Regardless, FM and CFIDS are systemic disorders, not simple muscular inflammations. They are likely to be a secondary condition where another primary condition has produced ongoing pain for over three months. A single cause for FM or CFIDS is unknown at present, but possible factors and causes include:
* Poor thyroid hormone regulation
* Genetic causes
* Trauma (physical or emotional)
* Infections / Inflammation
* Muscle physiology problems
* Neurological causes
* Neurotransmitter abnormalities
* Autoimmune causes / Immune dysfunction
* Allergic factors
* Muscle structure changes
* Abnormal sleep patterns
* Glandular/hormonal dysfunction
* Biomechanical factors
FM or CFIDS are probable diagnoses for the patient who says they "hurt all over", and has had extensive medical testing, without a definitive diagnosis. Common symptoms include:
the patient has many of these symptoms, for over 90 days, on both halves of the body, and both the upper and lower torso, covering at least three body regions. There is also spinal or midline body pain, front and/or back present. There are no other systemic conditions present, such as lupus, rheumatoid arthritis, gout or hyperthyroidism. Another secondary condition would not rule out FM, however.
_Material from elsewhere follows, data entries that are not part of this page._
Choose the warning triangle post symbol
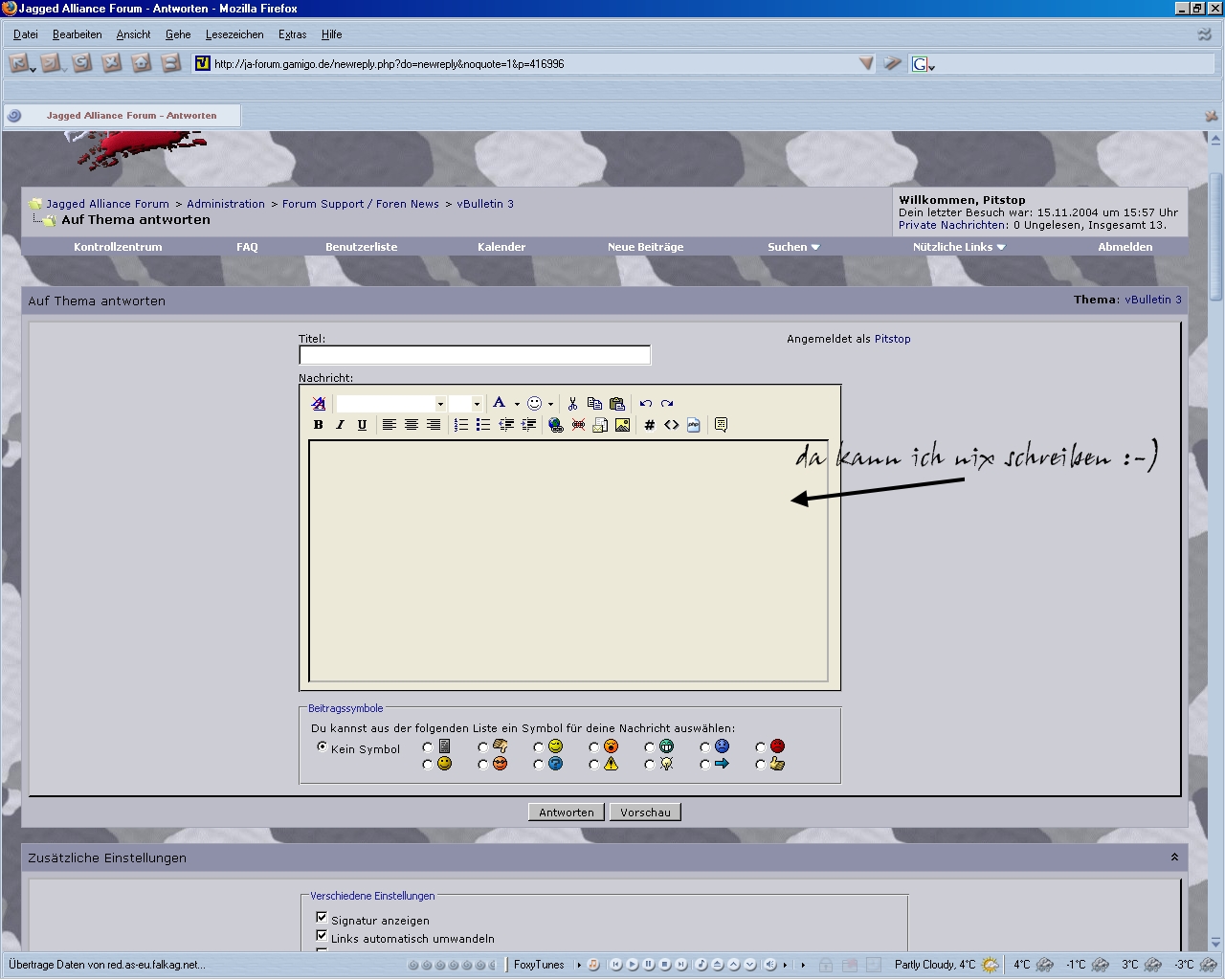 [x=594, y=765]
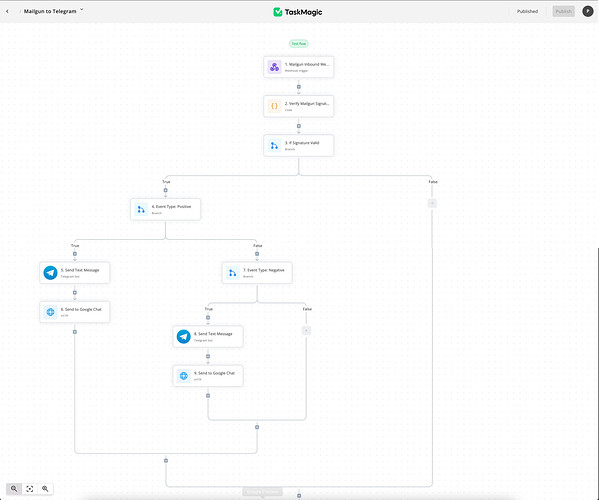Click the Telegram icon on step 5
The image size is (599, 500).
[x=50, y=273]
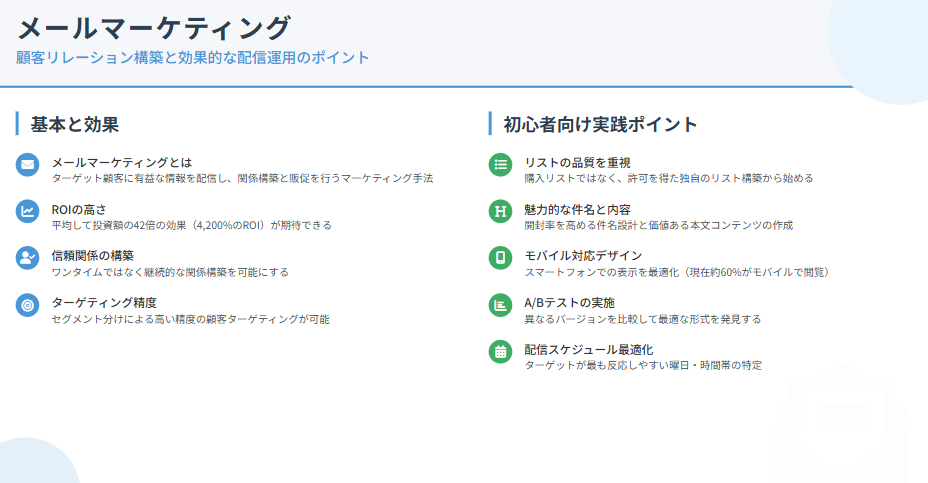Select the ターゲティング精度 item title
The width and height of the screenshot is (928, 483).
coord(104,303)
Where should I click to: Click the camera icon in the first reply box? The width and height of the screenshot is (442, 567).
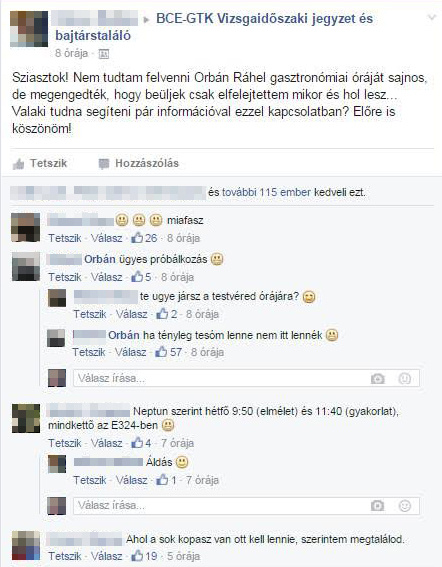[x=377, y=379]
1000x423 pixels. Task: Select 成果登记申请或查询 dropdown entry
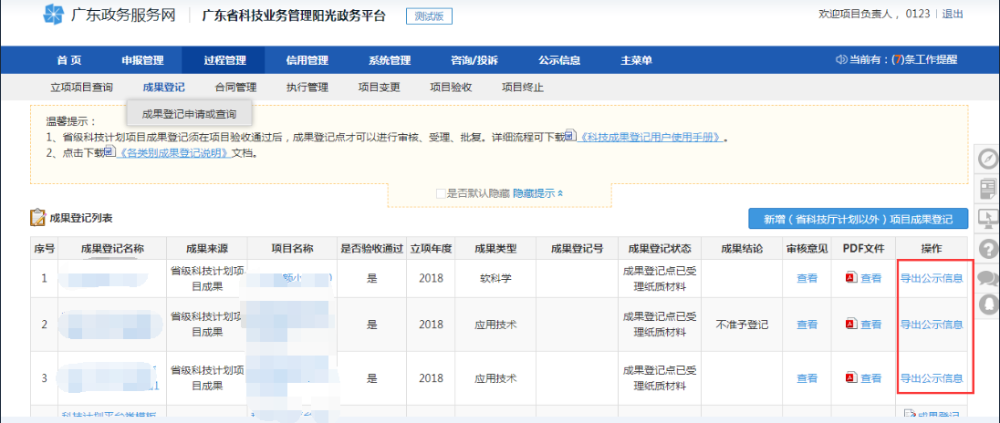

Particularly important in the diagnosis of FM is the presence of tender points- areas of muscle tender to palpation- in at least 11 of the 18 sites listed by the American College of Rheumatology. There are major problems with these site criteria, as I will go into shortly.
These findings are often, though not always, present with CFIDS patients, as well.
As you can see, the chances of misdiagnosing FM or CFIDS are great. But the biggest diagnostic error is confusing FM or CFIDS with myofascial pain syndrome (MPS). They are similar in many ways, but FM and CFIDS create tender points, as discussed earlier, while MPS creates trigger points, which are irritated areas of muscle that refer pain away from themselves. They may not be tender, even when palpated. Confusing things further is the fact that, at present, these distinct syndromes have one diagnostic code. So a patient may be correctly diagnosed with myofascial pain syndrome, which the doctor calls fibromyalgia or chronic fatigue, since the coding is the same. Not to mention that doctors are using FM and CFIDS as a "waste basket", like carpal tunnel or bursitis, for many different syndromes.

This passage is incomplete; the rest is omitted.